As populations are aging, the global numbers of people with PD are increasing, placing a heavy financial and emotional burden on individuals, families, and society at large (30, 31). L-DOPA is currently recognized as a drug that offers good symptom control in patients with PD, but most patients will develop LID after long-term application, with mechanisms that are complex and not yet understood. LID is characterized by choreiform movements, dystonia, tardive dyskinesia, or simple repetitive involuntary movements, the severity of which often correlates with the degree of degeneration of dopaminergic neurons. In recent years, new research on presynaptic mechanisms, changes in postsynaptic plasticity, γ-aminobutyric acid (GABA)-ergic and glutamatergic neurons, and non-dopaminergic regulatory factors, as well as microvascular permeability, have provided new ideas and directions for the study of LID (32, 33). The pathogenesis of LID is complex and unclear. In this article, we mainly chose to review the effects of the interaction between neuroinflammation and NMDARs on the synaptic plasticity of neurons and to explore the mechanism and treatment of its role in LID.

3 Role of NMDARs in LID

In patients with PD, dopamine depletion and long-term treatment with L-DOPA trigger adaptive changes in glutamatergic transmission from the cortex to the striatum, leading to abnormalities in striatal NMDAR function(34). NMDARs are voltage- and ligand-gated cation channels, and their intracellular subunit composition, distribution, and phosphorylation level are related to their function. In particular, phosphorylation is an important mechanism for regulating the transport and channel properties of NMDARs(35, 36). In the brain, GluN1 and GluN2 (GluN2A, GluN2B, GluN2C, GluN2D) are the predominant NMDAR subunits (37, 38). As a calcium channel, it is mainly located in the postsynaptic membrane and recognizes the neurotransmitter Glu, the binding of which causes the excitation of postsynaptic neurons (39–41). Over-stimulation of NMDARs leads to a large inflow of extracellular Ca²⁺, which in turn activates Ca²⁺-dependent enzymes involved in protein, nucleic acid, and phospholipid catabolism, and NO synthesis. This leads to cell membrane rupture and cytoskeletal changes in dopaminergic neurons in brain tissue, thereby causing dopaminergic neurons to die (42).

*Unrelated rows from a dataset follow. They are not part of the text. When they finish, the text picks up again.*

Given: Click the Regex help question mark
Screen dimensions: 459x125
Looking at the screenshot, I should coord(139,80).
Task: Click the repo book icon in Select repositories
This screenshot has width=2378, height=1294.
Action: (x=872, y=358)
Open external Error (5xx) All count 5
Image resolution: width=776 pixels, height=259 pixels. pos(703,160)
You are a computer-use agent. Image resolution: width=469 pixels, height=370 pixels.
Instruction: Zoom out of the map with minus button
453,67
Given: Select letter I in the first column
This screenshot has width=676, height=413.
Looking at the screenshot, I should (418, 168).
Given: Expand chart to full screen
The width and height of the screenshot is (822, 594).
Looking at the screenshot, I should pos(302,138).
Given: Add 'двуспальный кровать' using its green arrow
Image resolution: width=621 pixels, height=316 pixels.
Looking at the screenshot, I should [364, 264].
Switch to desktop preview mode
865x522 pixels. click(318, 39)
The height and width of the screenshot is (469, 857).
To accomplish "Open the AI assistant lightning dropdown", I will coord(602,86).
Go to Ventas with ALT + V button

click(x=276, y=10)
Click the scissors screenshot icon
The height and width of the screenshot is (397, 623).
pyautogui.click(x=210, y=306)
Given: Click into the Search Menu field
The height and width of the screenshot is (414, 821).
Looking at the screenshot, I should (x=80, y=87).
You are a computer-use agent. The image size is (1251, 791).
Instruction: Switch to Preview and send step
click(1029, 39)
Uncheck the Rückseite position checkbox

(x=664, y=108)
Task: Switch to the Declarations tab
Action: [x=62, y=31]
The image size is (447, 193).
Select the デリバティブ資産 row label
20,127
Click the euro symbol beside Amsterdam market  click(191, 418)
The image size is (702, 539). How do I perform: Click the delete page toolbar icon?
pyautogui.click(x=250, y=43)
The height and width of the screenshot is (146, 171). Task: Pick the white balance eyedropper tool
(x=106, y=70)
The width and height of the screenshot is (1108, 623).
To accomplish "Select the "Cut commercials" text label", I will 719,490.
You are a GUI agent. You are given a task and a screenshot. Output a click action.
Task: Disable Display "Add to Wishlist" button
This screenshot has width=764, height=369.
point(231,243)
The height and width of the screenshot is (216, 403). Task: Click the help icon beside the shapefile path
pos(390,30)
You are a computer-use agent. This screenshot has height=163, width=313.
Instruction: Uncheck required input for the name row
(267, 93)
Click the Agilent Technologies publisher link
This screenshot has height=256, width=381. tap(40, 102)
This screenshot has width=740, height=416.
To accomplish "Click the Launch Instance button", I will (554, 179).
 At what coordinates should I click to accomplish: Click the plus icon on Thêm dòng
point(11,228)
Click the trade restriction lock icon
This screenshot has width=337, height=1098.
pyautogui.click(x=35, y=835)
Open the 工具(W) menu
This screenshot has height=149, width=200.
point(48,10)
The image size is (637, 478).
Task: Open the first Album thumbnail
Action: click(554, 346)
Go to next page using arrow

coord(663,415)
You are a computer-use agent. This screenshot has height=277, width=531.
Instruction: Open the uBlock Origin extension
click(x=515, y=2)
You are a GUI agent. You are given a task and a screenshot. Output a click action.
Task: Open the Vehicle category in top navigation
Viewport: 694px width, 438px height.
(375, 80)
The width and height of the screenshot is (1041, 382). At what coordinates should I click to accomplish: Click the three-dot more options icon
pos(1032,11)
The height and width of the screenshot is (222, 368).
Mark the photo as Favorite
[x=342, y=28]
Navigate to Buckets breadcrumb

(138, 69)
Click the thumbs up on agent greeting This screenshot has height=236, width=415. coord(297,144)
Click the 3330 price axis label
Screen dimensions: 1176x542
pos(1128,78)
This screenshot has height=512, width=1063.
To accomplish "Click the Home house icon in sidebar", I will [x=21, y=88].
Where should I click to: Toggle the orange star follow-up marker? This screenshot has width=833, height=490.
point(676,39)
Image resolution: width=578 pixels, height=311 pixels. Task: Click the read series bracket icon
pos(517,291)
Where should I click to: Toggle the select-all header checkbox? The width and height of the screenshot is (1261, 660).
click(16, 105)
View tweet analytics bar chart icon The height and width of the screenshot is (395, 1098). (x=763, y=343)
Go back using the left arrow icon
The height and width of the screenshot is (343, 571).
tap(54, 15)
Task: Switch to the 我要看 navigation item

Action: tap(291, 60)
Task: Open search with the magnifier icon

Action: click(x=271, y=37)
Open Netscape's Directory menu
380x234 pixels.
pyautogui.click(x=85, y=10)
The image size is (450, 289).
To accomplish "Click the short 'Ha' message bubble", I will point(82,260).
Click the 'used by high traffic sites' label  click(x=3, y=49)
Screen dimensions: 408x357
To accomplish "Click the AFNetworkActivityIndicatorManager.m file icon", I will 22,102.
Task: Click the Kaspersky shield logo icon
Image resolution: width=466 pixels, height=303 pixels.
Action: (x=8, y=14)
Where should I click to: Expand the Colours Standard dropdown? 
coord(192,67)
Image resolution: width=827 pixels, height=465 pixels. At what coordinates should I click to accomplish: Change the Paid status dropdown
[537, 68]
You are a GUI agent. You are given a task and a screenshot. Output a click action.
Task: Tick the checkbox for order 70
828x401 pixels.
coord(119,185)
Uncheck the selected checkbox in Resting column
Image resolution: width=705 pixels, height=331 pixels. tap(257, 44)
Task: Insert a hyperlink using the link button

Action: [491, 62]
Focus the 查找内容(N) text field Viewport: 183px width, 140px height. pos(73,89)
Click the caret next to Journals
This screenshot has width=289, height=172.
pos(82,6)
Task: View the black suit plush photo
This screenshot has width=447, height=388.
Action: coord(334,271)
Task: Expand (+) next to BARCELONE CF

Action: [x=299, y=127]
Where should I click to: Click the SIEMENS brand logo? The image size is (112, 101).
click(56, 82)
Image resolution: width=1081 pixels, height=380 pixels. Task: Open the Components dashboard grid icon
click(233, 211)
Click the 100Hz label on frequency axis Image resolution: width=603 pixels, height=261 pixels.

Abnormal NMDAR expression alters the synaptic plasticity of neurons in the striatal region and further imbalances the basal ganglia circuit, thereby inducing motor complications, most commonly LID (43–45). In experimental work on animal models, NMDAR signaling via the extracellular regulatory protein kinase (ERK1/2) and mitogen-activated protein kinase (MAPK) pathways regulates neuronal development and refinement of synaptic connections to regulate the progression of LID (46, 47). Phosphorylation levels of several NMDAR subunits are involved in changes in synaptic plasticity, such as the induction of LTP, and play a role in learning and memory formation (48). LTP responds to the storage of various types of information at the synaptic level and is inextricably linked to aspects of learning and memory formation (48). LTP can also be reversed to normal levels by low-frequency stimulation, a phenomenon known as synaptic de-enhancement. This bidirectional regulation of synaptic plasticity is important in regulating motor information storage in the basal ganglia (49). The bidirectional regulation and plasticity of striatal synapses in rats with LID are more severely impaired and the loss of this de-enhancement leads to the storage of abnormal redundant motor information, which triggers the production of redundant movements, a process that is largely dependent on NMDAR-mediated over-activation of LTP (27, 50, 51). Phosphorylation levels of the GluN1 subunit and its carboxy-terminal 890, 896, and 897 serine sites were found to be elevated in the striatum of rats with LID (52). The GluN2 subunit also has an important role in LID. Individuals with PD and LID induced by long-term treatment with L-DOPA exhibit increased expression of GluN2B compared to individuals without LID (53, 54). On the other hand, since the occurrence of LID is related to GluN2A expression and the phosphorylation of ERK/MAPK, the probability of LID in PD rats was reduced by a peptide penetrating the cell membrane and cutting off nine amino acids from the C-terminus of GluN2A, thus inhibiting the expression and phosphorylation of GluN2A (55). In addition, the massive release of Glu upon activation of NMDAR increases excitatory postsynaptic calcium currents, induces LTP, exacerbates abnormal behavior, and promotes the development of LID (56, 57).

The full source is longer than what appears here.